六自由度平台动力学前馈柔顺控制研究

与串联机器人相比，六自由度平台具有刚度高、承载能力大等优点，更适合于大型工件的装配。当机器人处于对接和装配状态时，机器人末端受到来自外部环境的力和力矩作用，对机器人的柔顺控制是执行任务的基础。提出了一种基于摩擦补偿的动力学前馈柔顺控制方法，首先建立Stewart平台的动力学模型，利用库仑摩擦模型和黏性摩擦模型对伺服电动缸的摩擦力进行估计，推导出包含摩擦力矩的运动学模型。设计了一种动力学前馈柔顺控制方法，无需在关节末端安装力传感器，平台受到外力时会顺应外力作用移动。最后实验结果表明，所提出的方法是一种经济、有效、可靠的方法，可以实现六自由度平台的柔顺控制。

Research on Dynamics Feedforward Compliance Control of 6-DOF Platforms

Compared with the serial robot， the 6-DOF（degree of freedom） platform had the advantages of high stiffness and large load capacity， which was more suitable for the assembly of large workpieces. When the robot was in the docking and assembly states， the end of the robot was subjected to forces and moments from the external environments， and the compliant control of the robot was the basis for completing the tasks. A compliance control method  was proposed based on friction compensation. A dynamics model of the Stewart platform was established. The friction forces of the servo electric cylinder was employed by means of the Coulomb and viscous friction model and the kinematics model including friction torque was derived.
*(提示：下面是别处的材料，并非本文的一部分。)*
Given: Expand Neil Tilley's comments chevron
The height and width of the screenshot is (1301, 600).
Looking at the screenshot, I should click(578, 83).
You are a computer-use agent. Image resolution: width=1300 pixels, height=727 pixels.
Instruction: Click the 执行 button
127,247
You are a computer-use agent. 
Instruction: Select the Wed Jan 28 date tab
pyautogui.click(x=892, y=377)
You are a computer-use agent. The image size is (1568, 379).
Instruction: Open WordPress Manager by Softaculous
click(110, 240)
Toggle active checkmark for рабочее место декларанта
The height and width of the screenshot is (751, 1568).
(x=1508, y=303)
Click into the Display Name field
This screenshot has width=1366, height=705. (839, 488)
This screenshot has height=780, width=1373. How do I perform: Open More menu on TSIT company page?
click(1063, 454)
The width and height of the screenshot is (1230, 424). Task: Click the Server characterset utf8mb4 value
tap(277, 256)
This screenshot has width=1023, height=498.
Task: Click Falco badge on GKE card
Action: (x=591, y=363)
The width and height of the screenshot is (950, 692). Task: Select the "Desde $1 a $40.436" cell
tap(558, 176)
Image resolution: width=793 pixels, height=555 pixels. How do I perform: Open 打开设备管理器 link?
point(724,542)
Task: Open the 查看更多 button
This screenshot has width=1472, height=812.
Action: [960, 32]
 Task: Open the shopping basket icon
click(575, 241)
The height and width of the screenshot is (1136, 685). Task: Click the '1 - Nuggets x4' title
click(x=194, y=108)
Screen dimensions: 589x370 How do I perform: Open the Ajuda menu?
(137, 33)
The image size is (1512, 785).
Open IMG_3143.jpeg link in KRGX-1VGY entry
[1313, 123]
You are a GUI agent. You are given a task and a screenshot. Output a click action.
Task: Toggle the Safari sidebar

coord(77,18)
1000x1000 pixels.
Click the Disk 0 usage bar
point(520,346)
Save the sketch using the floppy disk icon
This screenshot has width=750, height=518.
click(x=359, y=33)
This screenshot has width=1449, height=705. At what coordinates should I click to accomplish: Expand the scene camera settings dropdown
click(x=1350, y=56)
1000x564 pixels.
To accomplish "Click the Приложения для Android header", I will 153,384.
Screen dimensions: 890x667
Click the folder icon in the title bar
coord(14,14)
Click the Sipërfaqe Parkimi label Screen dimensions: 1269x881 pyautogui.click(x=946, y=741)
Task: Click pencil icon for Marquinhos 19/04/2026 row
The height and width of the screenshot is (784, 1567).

A dynamics feedforward compliance control method without using any force sensors at the end of the joints was designed. As the platform is subjected to external force， it will move in the direction of the external force. The experimental results show that the proposed unique methodology achieves an inexpensive and effective yet reliable alternative to be used for compliant control of 6-DOF platforms.